Microfinance specifically targets women. Studies have shown that women are more likely to reinvest their earnings in the business and in their families. This process has helped elevate the status of women, given people employment, and formed economically successful communities. Microfinance is considered one of the most effective and flexible strategies in the fight against global poverty. It is sustainable and can be implemented on the massive scale necessary to respond to the urgent needs of the worlds poorest.
The idea for microfinance began in 1976 by Professor Muhammed Yunus. Mr. Yunus loaned the equivalent of $27 from his own pocket to forty-two stoolmakers living in a tiny village in Bangladesh. These individuals simply needed enough credit to purchase the raw material for their trade. Yunus’s loan allowed them to break out of the cycle of poverty. The Grameen Bank was formally established in 1983 and has since lifted millions of people in developing countries out of poverty. Mr. Yunus won the Nobel Peace Prize in 2006 for his work in micro-credit and helping economic and social development.

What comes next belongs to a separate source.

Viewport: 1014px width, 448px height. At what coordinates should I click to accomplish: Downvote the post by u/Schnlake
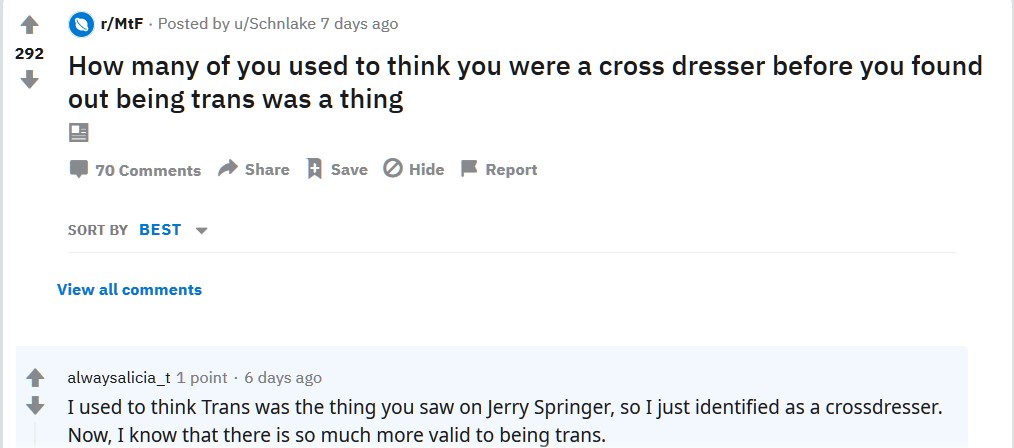30,80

Yunus is a typical example of a social entrepreneur. Social entrepreneurship is the use of entrepreneurial principles to organize, create and manage a venture to create social changes. Social entrepreneurs asses the success of their business in terms of the impact they have on society.
About the Speakers
Mr. Dellien is the senior manager of Microfinance Products and Services at Women’s World Banking. His team has extended rural loans, housing loans and savings to low income entrepreneurs around the world: in Africa (Kenya, Uganda, Gambia), Asia (Philippines, India, Pakistan), Jordan and Latin America (Colombia, Mexico, Bolivia, Brazil). Currently, Mr. Dellien works giving strategic advice to commercial banks interested in extending financial services to micro-entrepreneurs in India and Mexico. Before joining WWB in 1998, Mr. Dellien work for the International Project Consultants (IPC) a German consulting firm with twenty-five specialized banks in microfinance. Mr. Dellien has a master degree in Agricultural Economics and Rural Finance from the Ohio State University.
Camille Nestor is the director of the Capital Management & Advisory Center at the Grameen Foundation. Mrs. Nestor has worked in microfinance for the past twelve years, and has been working with the Grameen Foundation since August 2005. Before joining Grameen, she was an associate in Citigroup’s Structured Corporate Finance Department. There, she helped with debt relief in emerging firms in Eastern Europe, the Middle East and Africa. She also spent five years working with microfinance institutions while based in Southeast Asia and the Balkans with Catholic Relief Services. Mrs. Nestor holds an MBA and a master’s degree in International Affairs from Columbia University.
Ben Powell is the co-founder and managing partner of Agora Partnerships, a social enterprise dedicated to supporting entrepreneurship in developing countries. Ben is also a director of the Agora Venture Fund, a fund that invests in small businesses in Nicaragua. Mr. Powell co-founded CityGolf:Puebla, a family entertainment park in Mexico. Ever since, he has worked to harness the power of small business to transform poor communities. Mr. Powell has been an examiner in the International Affairs Division of the White House Office of Management and Budget, and has worked at Ashoka on its Full Economic Citizenship initiative. He has an MBA from Columbia Business School, an MS in Foreign Service from Georgetown University and a BA from Haverford College. Mr. Powell is a frequent speaker on social entrepreneurship and was awarded the I-Qube award for innovation from Dalberg Global Advisors.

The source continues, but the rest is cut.